_WORKING DATA:_
=== Section Start ===

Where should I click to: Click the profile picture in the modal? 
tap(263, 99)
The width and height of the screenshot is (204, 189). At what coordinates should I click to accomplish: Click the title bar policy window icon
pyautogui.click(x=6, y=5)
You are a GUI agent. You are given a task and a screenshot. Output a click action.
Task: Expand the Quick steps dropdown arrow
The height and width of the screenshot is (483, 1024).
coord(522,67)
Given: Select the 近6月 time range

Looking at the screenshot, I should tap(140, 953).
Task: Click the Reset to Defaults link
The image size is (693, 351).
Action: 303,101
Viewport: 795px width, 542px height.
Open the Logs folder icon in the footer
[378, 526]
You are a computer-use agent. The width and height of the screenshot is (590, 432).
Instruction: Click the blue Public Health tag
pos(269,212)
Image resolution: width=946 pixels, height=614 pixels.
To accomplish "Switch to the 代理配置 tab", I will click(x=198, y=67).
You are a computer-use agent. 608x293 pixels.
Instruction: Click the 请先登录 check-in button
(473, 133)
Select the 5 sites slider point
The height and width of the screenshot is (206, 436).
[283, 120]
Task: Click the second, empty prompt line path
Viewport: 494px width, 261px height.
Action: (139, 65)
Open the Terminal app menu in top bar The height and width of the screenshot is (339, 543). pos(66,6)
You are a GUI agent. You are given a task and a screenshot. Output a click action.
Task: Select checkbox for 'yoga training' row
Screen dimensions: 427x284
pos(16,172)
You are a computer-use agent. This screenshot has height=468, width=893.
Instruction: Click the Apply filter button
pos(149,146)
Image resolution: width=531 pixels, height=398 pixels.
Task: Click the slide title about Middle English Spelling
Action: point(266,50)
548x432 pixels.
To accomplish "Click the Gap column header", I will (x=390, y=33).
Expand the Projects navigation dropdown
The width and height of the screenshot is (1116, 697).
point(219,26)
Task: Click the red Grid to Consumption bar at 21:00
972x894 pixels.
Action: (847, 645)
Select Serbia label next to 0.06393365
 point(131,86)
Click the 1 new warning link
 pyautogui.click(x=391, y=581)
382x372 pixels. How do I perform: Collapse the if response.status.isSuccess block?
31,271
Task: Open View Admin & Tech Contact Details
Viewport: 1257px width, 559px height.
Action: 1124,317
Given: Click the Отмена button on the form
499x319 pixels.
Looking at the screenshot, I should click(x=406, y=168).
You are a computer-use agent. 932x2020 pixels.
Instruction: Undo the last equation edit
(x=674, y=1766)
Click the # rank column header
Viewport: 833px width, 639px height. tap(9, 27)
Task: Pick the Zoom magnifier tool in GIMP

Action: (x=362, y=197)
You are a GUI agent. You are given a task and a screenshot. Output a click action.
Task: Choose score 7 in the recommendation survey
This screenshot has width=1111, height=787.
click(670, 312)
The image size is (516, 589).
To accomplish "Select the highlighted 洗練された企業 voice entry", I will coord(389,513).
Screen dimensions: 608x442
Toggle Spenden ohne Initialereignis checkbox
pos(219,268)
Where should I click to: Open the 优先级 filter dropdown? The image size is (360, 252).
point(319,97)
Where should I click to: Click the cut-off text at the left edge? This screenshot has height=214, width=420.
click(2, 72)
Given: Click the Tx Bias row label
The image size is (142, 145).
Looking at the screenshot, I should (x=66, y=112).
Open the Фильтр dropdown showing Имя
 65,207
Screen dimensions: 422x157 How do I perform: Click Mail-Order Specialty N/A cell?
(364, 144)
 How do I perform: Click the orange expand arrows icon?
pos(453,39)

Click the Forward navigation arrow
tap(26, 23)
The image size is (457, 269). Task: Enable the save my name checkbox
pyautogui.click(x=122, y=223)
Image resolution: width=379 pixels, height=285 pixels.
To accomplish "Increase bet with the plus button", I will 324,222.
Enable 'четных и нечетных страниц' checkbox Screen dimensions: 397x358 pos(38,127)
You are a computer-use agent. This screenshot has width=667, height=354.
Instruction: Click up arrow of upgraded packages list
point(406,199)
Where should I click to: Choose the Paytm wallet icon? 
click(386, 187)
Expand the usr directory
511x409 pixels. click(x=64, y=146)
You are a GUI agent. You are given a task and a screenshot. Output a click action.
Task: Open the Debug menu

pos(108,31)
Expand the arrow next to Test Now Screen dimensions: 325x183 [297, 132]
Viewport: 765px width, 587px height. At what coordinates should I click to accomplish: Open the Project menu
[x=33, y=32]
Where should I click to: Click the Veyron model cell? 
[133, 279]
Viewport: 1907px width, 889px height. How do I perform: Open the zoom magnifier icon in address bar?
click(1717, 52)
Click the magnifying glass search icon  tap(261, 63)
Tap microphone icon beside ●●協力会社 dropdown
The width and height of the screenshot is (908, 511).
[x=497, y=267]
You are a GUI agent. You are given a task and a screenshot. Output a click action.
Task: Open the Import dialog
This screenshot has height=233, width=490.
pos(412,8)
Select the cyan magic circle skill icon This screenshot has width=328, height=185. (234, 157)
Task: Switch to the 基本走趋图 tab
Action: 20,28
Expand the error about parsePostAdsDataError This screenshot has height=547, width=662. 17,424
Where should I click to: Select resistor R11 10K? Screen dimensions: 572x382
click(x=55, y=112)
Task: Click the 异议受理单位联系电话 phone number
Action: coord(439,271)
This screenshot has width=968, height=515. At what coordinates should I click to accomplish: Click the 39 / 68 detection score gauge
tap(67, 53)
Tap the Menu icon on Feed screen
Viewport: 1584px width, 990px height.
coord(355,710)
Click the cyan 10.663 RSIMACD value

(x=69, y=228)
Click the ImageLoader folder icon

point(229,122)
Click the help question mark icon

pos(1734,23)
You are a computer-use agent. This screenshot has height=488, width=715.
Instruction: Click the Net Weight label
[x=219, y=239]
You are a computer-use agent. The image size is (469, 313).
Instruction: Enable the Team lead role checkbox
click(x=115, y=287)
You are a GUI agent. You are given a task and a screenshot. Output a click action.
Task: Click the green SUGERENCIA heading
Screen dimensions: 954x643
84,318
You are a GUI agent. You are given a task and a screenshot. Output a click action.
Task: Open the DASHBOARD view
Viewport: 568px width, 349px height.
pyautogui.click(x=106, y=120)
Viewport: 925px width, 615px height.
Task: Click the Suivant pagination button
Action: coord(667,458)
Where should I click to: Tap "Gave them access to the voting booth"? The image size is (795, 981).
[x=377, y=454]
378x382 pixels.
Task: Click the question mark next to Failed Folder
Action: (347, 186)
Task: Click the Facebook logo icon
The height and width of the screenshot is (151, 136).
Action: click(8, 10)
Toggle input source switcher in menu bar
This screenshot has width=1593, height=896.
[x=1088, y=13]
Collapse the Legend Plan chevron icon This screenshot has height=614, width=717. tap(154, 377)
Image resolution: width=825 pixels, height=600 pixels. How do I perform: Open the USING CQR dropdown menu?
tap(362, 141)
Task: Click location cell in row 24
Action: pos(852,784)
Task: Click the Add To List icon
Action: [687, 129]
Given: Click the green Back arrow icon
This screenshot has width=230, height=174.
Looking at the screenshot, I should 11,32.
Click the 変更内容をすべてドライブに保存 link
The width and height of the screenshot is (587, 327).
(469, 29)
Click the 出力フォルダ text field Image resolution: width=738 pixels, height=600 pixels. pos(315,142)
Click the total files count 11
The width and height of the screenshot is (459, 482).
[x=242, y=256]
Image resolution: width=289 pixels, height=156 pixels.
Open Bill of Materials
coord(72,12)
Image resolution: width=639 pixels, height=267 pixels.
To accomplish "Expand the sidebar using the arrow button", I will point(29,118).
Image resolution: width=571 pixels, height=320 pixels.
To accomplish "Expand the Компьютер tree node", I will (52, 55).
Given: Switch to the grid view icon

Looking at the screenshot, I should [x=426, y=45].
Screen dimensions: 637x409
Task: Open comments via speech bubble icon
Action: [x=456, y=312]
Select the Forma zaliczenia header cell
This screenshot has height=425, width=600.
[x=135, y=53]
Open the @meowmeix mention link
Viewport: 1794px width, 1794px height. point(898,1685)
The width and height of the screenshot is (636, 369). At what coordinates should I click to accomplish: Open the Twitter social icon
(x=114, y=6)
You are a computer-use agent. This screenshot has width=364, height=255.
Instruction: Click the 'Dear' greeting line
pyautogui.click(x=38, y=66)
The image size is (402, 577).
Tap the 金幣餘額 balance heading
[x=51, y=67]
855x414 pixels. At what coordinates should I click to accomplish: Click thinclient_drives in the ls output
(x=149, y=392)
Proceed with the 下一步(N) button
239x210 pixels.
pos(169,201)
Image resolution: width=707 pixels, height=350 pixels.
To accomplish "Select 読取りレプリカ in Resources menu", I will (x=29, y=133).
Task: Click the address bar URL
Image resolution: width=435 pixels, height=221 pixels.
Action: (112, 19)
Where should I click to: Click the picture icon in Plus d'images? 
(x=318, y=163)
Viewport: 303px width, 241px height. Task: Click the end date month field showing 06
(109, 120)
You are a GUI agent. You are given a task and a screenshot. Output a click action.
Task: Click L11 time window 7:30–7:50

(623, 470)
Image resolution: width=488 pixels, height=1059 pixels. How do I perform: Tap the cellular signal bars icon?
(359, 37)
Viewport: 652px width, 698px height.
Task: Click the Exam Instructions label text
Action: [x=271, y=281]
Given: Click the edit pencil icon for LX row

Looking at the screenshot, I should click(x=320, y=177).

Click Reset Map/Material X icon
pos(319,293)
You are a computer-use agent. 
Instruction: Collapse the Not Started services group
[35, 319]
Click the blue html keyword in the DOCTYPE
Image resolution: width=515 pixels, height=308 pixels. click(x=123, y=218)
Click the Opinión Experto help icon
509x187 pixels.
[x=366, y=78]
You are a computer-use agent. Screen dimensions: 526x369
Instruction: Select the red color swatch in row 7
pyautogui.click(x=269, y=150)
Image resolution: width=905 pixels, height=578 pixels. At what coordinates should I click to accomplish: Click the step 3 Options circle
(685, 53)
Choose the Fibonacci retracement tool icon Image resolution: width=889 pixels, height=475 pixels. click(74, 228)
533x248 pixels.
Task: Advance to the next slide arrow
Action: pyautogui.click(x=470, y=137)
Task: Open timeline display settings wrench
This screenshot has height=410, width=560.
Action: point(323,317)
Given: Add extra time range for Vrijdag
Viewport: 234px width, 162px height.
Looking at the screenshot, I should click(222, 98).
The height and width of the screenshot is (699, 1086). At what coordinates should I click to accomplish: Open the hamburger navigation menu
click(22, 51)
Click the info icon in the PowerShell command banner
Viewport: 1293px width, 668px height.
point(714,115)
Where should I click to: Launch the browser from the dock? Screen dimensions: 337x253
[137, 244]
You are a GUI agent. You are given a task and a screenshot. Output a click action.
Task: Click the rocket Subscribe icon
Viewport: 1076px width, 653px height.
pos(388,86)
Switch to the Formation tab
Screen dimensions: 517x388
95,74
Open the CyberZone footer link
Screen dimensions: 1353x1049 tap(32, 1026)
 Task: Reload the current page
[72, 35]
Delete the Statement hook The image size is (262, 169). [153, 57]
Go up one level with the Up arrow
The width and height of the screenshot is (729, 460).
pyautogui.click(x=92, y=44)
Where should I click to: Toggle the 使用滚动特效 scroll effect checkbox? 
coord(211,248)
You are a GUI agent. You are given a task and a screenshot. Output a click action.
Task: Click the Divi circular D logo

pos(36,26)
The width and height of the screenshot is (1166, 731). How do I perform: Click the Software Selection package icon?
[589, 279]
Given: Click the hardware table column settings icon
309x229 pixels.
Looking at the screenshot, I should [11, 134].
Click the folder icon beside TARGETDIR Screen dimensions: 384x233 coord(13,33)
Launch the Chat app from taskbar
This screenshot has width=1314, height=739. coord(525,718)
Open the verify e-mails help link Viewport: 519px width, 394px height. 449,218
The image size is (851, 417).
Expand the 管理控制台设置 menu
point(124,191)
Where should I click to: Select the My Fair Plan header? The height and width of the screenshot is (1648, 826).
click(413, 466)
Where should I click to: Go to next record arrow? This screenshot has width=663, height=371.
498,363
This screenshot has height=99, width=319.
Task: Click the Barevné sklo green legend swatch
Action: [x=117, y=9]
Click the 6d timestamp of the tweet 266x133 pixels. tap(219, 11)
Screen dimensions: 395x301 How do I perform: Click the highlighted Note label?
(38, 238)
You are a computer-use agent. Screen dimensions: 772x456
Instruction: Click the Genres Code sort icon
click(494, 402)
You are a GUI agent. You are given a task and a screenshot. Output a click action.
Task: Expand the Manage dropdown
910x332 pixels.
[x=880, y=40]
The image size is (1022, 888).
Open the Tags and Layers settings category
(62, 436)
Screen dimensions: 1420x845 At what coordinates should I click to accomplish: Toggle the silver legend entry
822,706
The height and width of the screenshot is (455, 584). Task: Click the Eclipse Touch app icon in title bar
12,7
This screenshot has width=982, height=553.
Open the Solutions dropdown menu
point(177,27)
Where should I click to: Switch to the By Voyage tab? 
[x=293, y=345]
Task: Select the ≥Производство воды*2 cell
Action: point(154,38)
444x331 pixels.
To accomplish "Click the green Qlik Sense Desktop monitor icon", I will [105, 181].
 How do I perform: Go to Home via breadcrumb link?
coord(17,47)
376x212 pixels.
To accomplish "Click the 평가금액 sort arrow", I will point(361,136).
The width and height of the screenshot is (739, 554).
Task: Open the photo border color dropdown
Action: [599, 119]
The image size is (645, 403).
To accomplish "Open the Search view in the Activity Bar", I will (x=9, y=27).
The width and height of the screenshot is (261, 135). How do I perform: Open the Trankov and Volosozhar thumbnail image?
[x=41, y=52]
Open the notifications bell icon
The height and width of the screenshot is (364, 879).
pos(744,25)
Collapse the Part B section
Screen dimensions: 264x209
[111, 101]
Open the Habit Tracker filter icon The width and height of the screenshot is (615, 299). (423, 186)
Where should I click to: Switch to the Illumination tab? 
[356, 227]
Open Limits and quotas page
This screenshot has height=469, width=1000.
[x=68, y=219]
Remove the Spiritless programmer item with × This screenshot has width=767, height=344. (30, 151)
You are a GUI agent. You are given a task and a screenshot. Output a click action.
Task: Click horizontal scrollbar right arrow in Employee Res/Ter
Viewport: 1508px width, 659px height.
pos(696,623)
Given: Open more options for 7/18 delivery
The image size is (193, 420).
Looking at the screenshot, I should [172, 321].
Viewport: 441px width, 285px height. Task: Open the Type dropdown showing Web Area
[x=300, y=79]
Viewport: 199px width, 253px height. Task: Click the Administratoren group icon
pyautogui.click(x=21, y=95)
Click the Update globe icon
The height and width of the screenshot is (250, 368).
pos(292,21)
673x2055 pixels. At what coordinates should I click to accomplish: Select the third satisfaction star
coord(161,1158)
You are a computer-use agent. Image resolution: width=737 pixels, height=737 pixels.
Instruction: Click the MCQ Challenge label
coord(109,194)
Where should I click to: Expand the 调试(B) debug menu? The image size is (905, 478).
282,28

=== Section End ===

_WORK REQUEST:_
Only the lines from the first line of the records through the line with "Task: Expand the Quick steps dropdown arrow" should be reproduced, exactly and with nothing added.

_TASK RESULT:_
Where should I click to: Click the profile picture in the modal? 
tap(263, 99)
The width and height of the screenshot is (204, 189). At what coordinates should I click to accomplish: Click the title bar policy window icon
pyautogui.click(x=6, y=5)
You are a GUI agent. You are given a task and a screenshot. Output a click action.
Task: Expand the Quick steps dropdown arrow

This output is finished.